Two new large-scale installations are Sanctuary City and The War Library.

The former has miniature representations of buildings that have been used for refuge, highlighting the shelter crisis, which Shonibare sees as “one of the most pressing political concerns right now”.

The latter, the latest addition to his “library” series, has 5,000 titles, bound in Shonibare’s familiar Dutch wax print – itself a symbol of cultural interaction, clash, and complexity between Europe and Africa – with gold lettering on the spines.
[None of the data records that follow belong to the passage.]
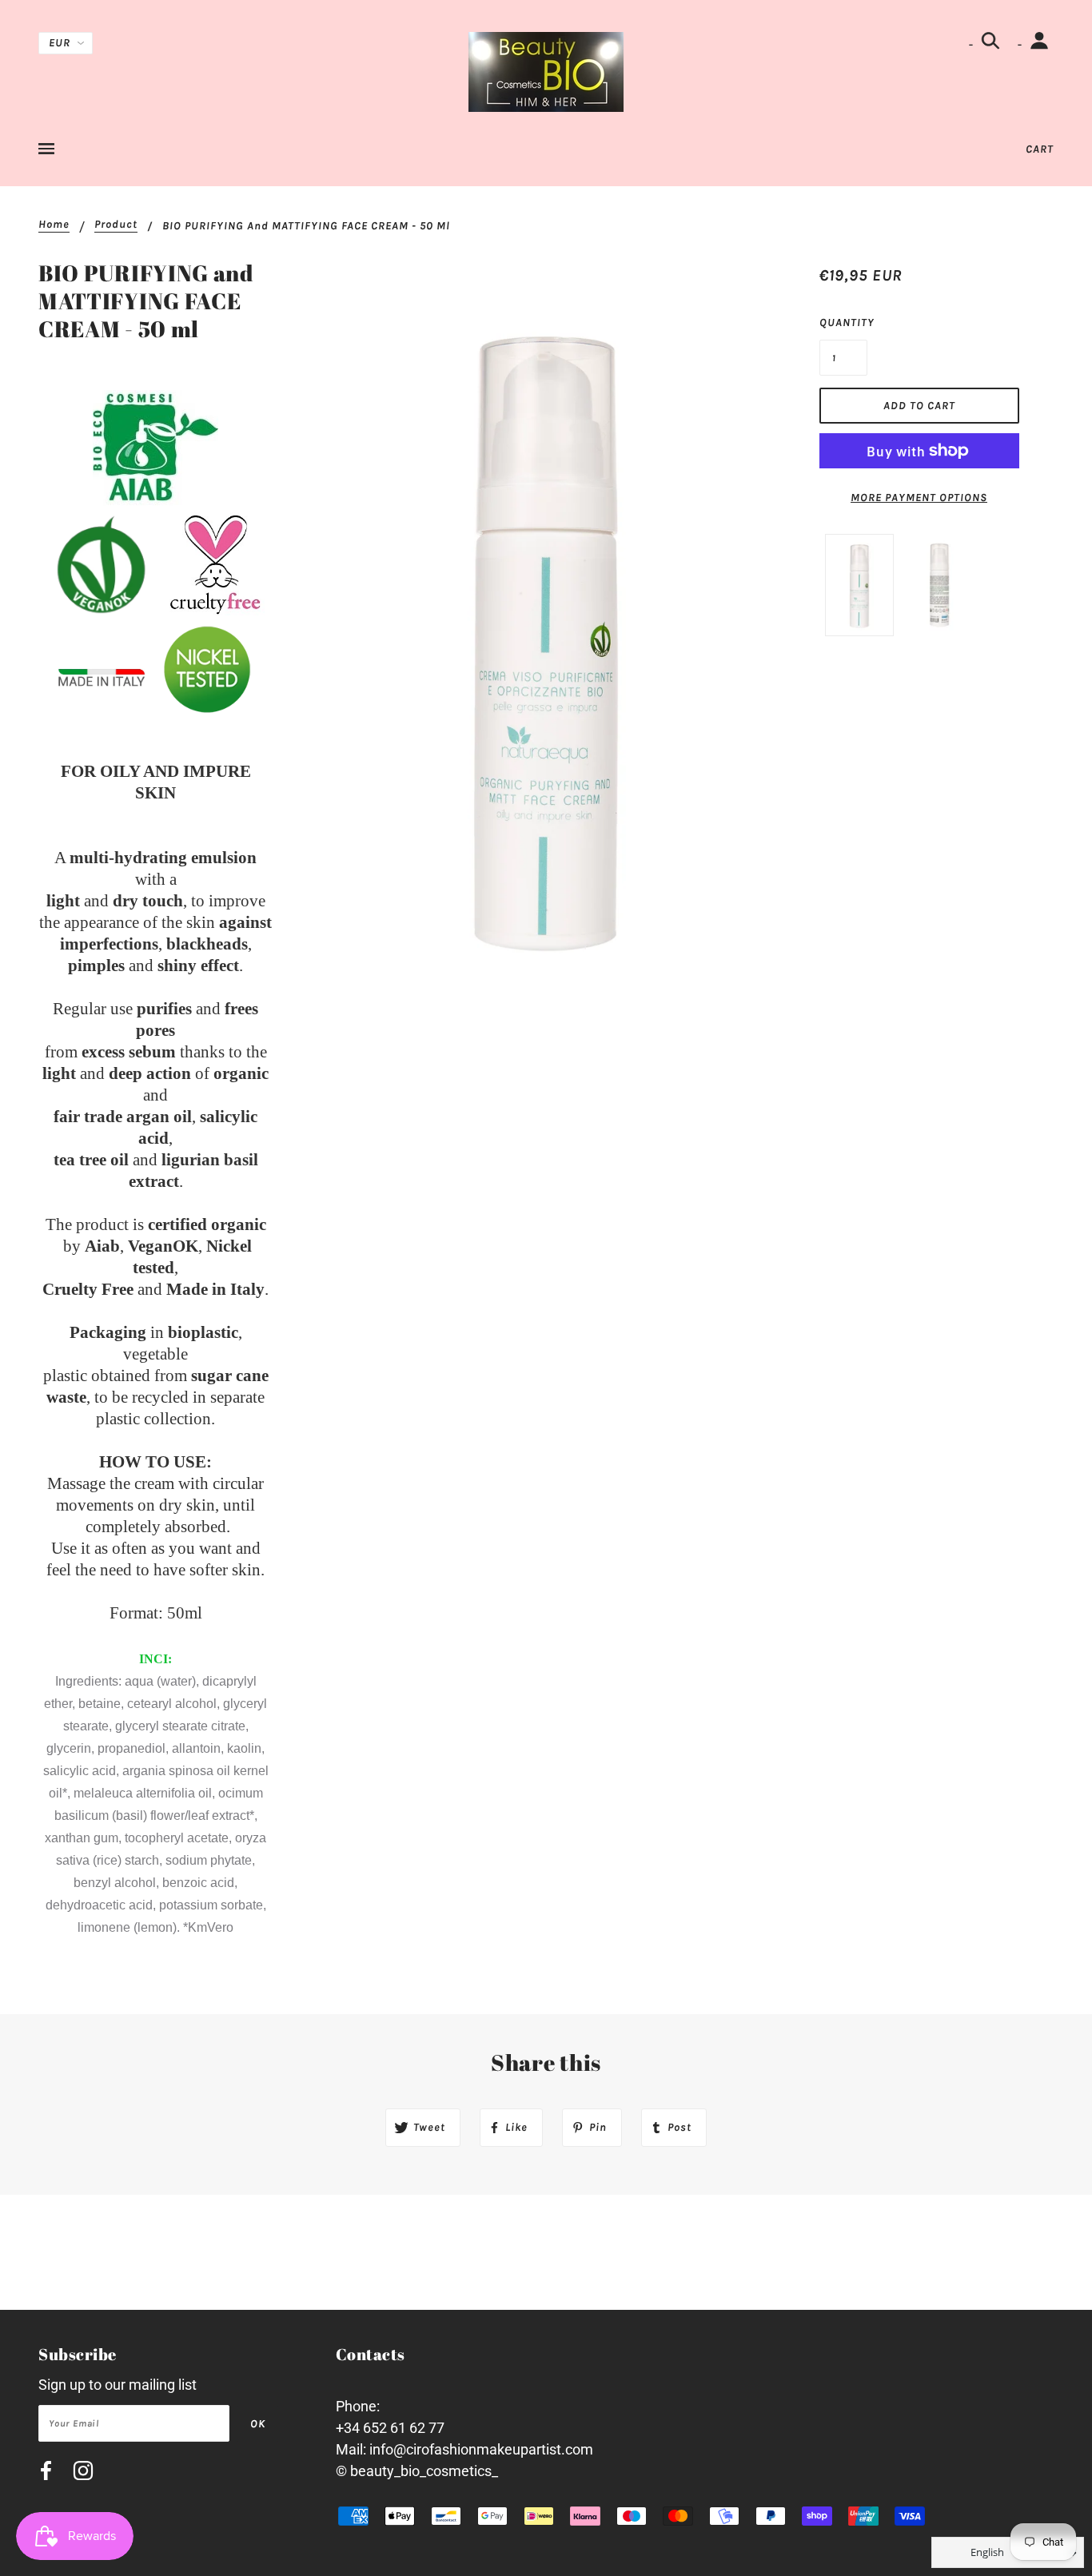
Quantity (843, 322)
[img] (46, 2473)
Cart (1040, 149)
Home (54, 225)
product (115, 225)
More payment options (919, 497)
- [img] (972, 44)
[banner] (546, 70)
The “titles” include wars, battles and peace treaties.

A section drawing on the Mappa Mundi, “…reflects our contemporary concerns of fear of the stranger or ‘other’ which often leads to xenophobia”, Shonibare said.

And there is Decolonised Structures, his scaled-down “replicas” of London public monuments including those to Churchill, Victoria, Kitchener, Roberts, Pitt, et al, with the aim “…to question their continued presence in the public realm”, according to the Serpentine.

These are challenging themes, of course; but while they may be timely, there is a domestic three-and-a-bit-nation general election in the offing, and it may be Shonibare’s reputation that will be the most important element in securing success for Suspended States over the next 20 or so weeks.

In the meantime that international reputation is set for a boost later in the month with the artist exhibiting at the 2024 Venice Biennale, including at the Nigerian Pavilion as part of Nigerian Imaginary looking to that country’s present and future.